Department of Neonatology, Karolinska University Hospital and Karolinska Institute, Stockholm, Sweden.
Charité-Universitätsmedizin Berlin, Berlin, Germany.
JAMA Netw Open. 2024 Jun 3;7(6):e2417431. doi: 10.1001/jamanetworkopen.2024.17431.
Red blood cell (RBC) transfusion is a common medical intervention to treat anemia in very preterm neonates; however, best transfusion practices, such as thresholds, remain uncertain.
To develop recommendations for clinicians on the use of RBC transfusions in very preterm neonates.
An international steering committee reviewed evidence from a systematic review of 6 randomized clinical trials (RCTs) that compared high vs low hemoglobin-based or hematocrit-based transfusion thresholds. The steering committee reached consensus on certainty-of-evidence ratings and worked with a panel from stakeholder organizations on reviewing the evidence. With input from parent representatives and the stakeholder panel, the steering committee used the Grading of Recommendations, Assessment, Development, and Evaluation (GRADE) approach to develop recommendations.

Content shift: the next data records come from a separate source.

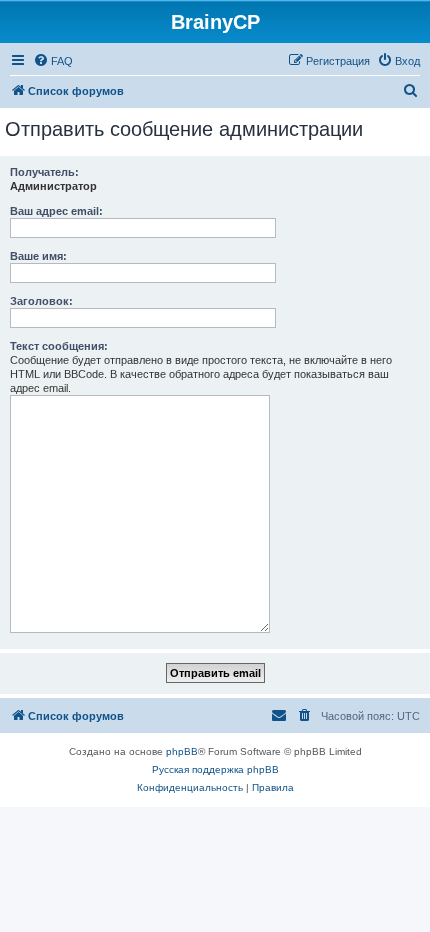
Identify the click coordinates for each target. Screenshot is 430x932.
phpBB (182, 751)
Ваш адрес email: (56, 211)
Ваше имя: (38, 256)
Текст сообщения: (59, 346)
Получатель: (44, 172)
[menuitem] (53, 61)
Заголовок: (41, 301)
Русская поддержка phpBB (215, 769)
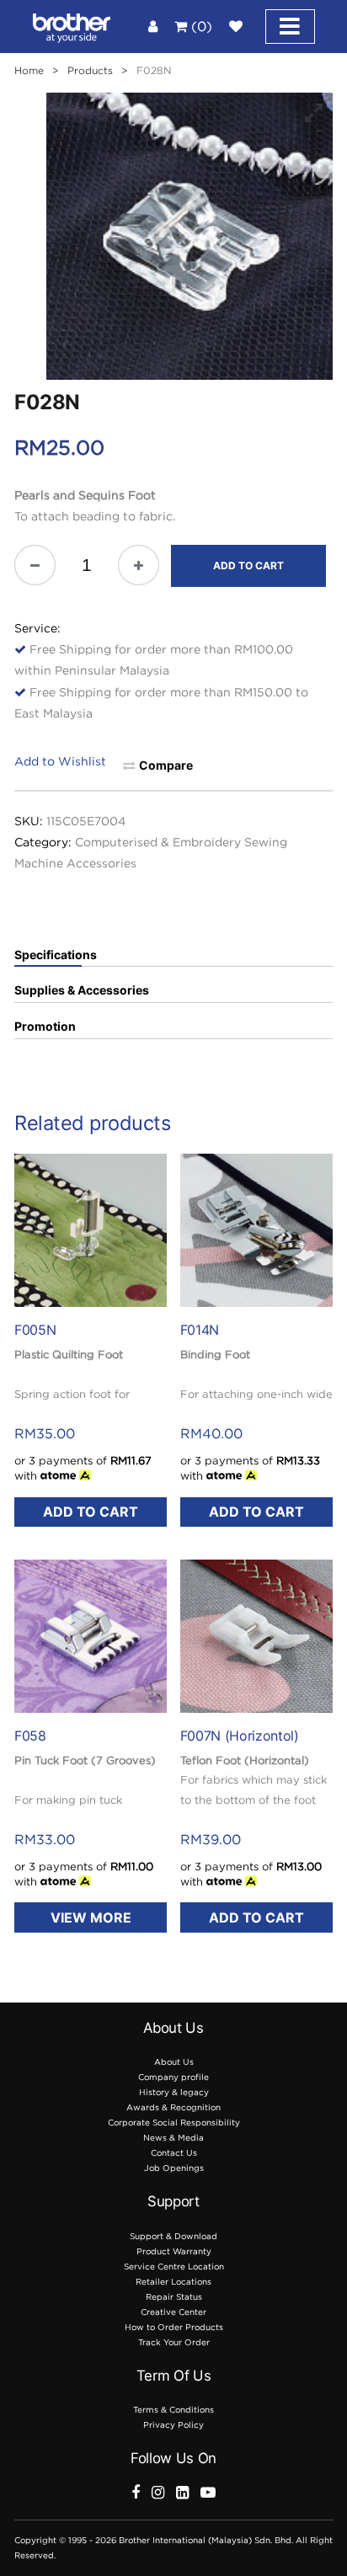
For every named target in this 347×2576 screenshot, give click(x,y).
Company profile (173, 2077)
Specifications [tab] (55, 955)
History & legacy (174, 2092)
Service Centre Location (174, 2266)
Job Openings (174, 2168)
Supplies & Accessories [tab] (81, 990)
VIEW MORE (91, 1917)
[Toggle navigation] (290, 26)
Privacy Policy (173, 2424)
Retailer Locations (173, 2281)
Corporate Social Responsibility (174, 2122)
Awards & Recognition (173, 2107)
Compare (166, 765)
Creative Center (173, 2312)
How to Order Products (174, 2327)
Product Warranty (173, 2251)
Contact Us (174, 2152)
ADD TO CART (248, 565)
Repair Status (174, 2296)
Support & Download (173, 2236)
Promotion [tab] (45, 1026)
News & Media (173, 2137)
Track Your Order (174, 2342)
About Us (174, 2062)
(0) (199, 26)
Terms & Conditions (173, 2409)
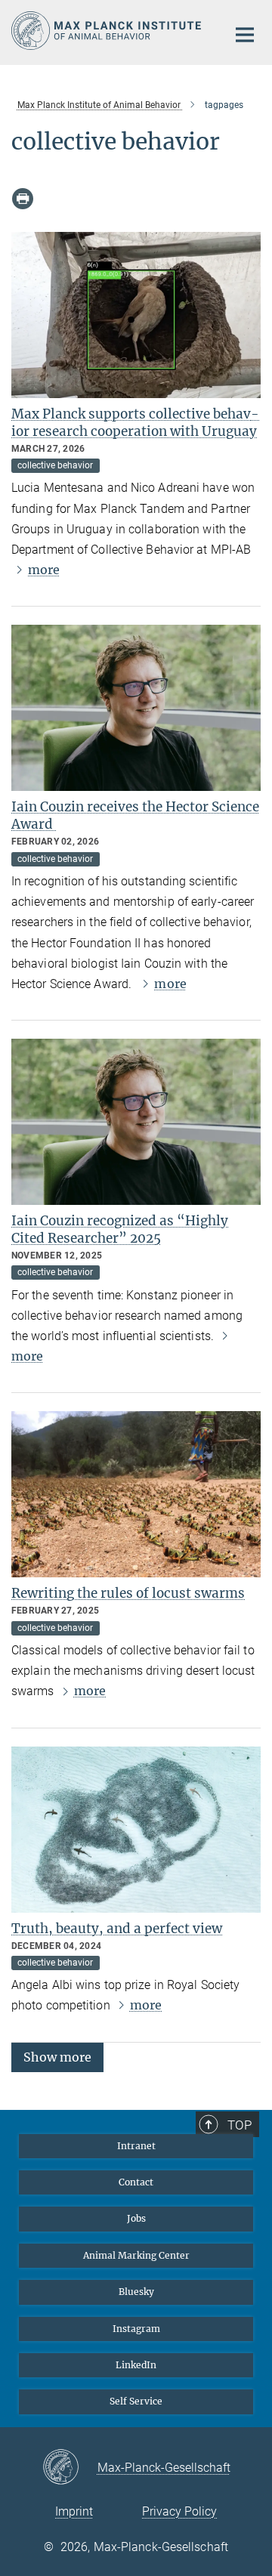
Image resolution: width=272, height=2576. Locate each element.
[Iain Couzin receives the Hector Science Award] (136, 708)
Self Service (136, 2401)
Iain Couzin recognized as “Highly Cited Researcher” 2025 (119, 1229)
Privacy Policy (179, 2511)
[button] (57, 2056)
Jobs (136, 2218)
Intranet (136, 2145)
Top (239, 2125)
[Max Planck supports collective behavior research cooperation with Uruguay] (136, 315)
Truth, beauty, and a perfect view (116, 1928)
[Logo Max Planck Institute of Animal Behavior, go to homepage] (107, 30)
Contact (136, 2182)
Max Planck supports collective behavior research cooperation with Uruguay (135, 423)
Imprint (74, 2511)
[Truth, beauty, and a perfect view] (136, 1830)
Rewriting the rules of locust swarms (128, 1593)
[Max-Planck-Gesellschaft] (69, 2468)
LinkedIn (136, 2365)
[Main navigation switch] (245, 35)
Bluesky (136, 2291)
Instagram (136, 2328)
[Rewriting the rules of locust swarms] (136, 1494)
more (44, 569)
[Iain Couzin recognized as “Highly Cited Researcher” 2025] (136, 1122)
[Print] (22, 198)
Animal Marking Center (136, 2255)
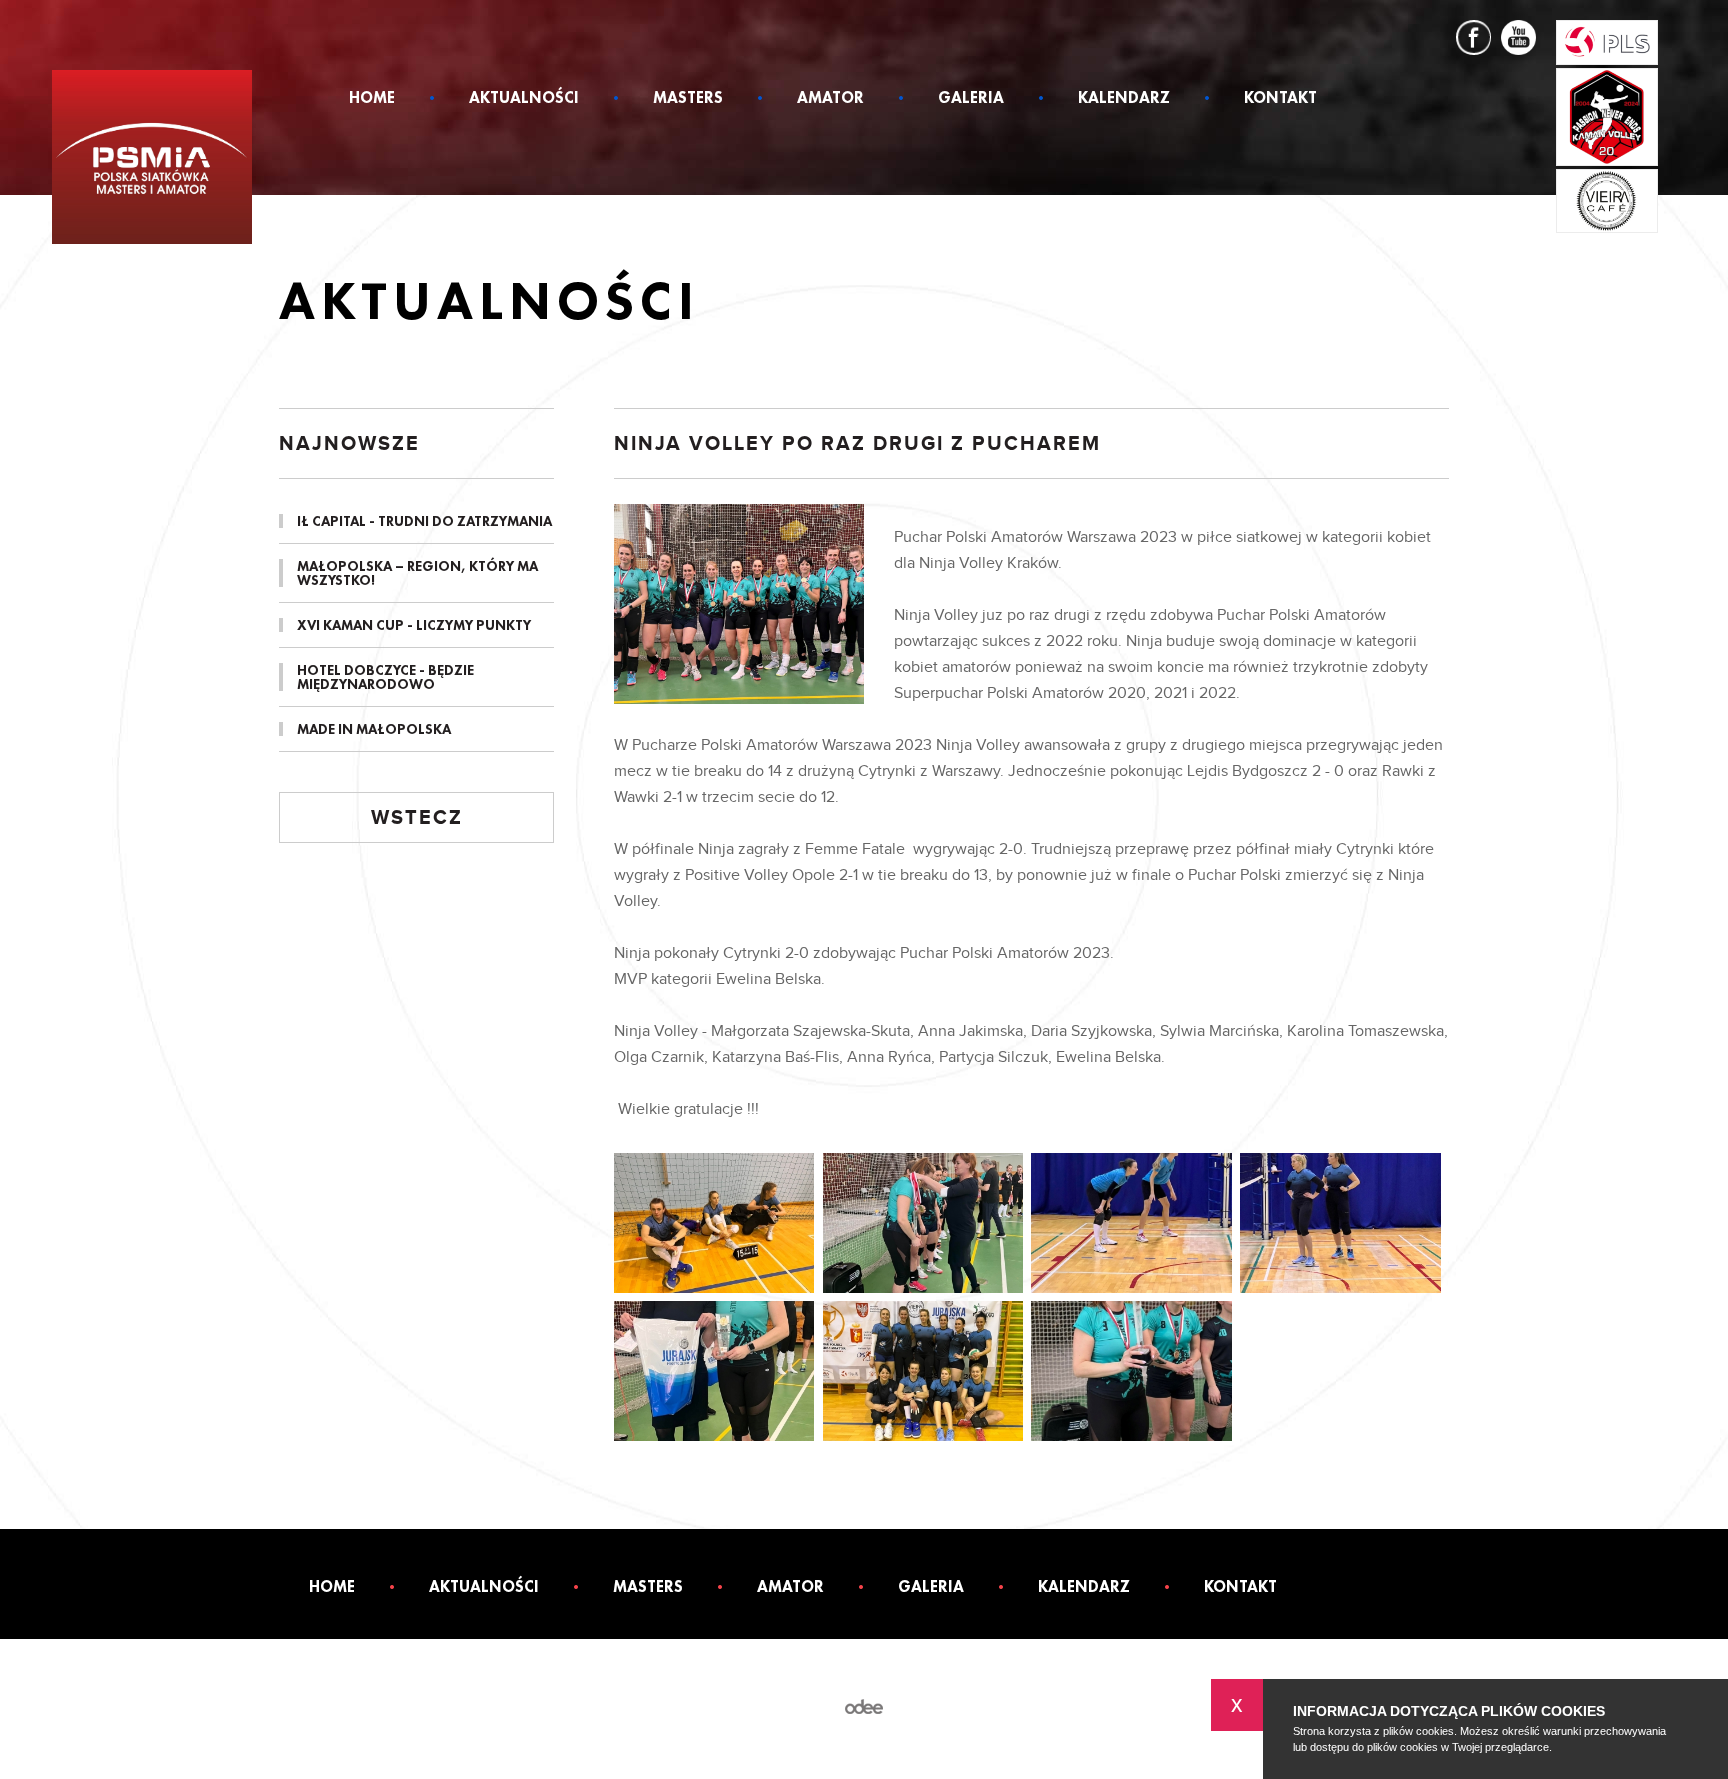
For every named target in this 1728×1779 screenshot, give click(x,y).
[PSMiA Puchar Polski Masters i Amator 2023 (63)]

A systematic review of 6 RCTs encompassing 3483 participants (1759 females [51.3%]; mean [SD] age range, 25.9-29.8 [1.5-3.0] weeks) was used as the basis of the recommendations. The ranges for higher hemoglobin concentration (liberal) vs lower hemoglobin concentration (restrictive) threshold study arms were similar across the trials. However, specific thresholds differed based on the severity of illness, which was defined using variable criteria in the trials. There was moderate certainty of evidence that low transfusion thresholds likely had little to no difference in important short-term and long-term outcomes. The recommended hemoglobin thresholds varied on the basis of postnatal week and respiratory support needs. At postnatal weeks 1, 2, and 3 or more, for neonates on respiratory support, the recommended thresholds were 11, 10, and 9 g/dL, respectively; for neonates on no or minimal respiratory support, the recommended thresholds were 10, 8.5, and 7 g/dL, respectively (to convert hemoglobin to grams per liter, multiply by 10.0).
This consensus statement recommends a restrictive RBC transfusion strategy, with moderate certainty of evidence, for preterm neonates with less than 30 weeks' gestation.
红细胞(RBC)输血是治疗极早产儿贫血的常见医疗干预措施;然而,最佳输血实践,如阈值,仍然不确定。
为临床医生制定极早产儿使用 RBC 输血的建议。
一个国际指导委员会审查了一项系统评价的证据,该系统评价比较了高 vs 低血红蛋白或红细胞压积为基础的输血阈值的 6 项随机临床试验(RCT)。指导委员会对证据确定性评级达成共识,并与利益相关者组织的一个小组一起审查证据。在家长代表和利益相关者小组的意见输入下,指导委员会使用分级评估、制定与评价(GRADE)方法制定建议。
作为建议的基础,使用了一项系统评价的 6 项 RCT,涵盖了 3483 名参与者(女性 1759 名[51.3%];平均[SD]年龄范围,25.9-29.8[1.5-3.0]周)。在试验中,较高血红蛋白浓度(宽松)与较低血红蛋白浓度(限制)阈值研究臂的范围相似。然而,具体的阈值因疾病的严重程度而不同,这在试验中是使用不同的标准定义的。有中等确定性的证据表明,低输血阈值可能在重要的短期和长期结果上几乎没有差异。基于产后周数和呼吸支持需求,推荐的血红蛋白阈值有所不同。对于正在接受呼吸支持的新生儿,在产后第 1、2 和 3 周或更长时间,推荐的阈值分别为 11、10 和 9 g/dL;对于没有或仅需要最小呼吸支持的新生儿,推荐的阈值分别为 10、8.5 和 7 g/dL(将血红蛋白转换为克/升,乘以 10.0)。
这项共识声明建议,对于妊娠不足 30 周的早产儿,采用中等确定性证据的限制性 RBC 输血策略。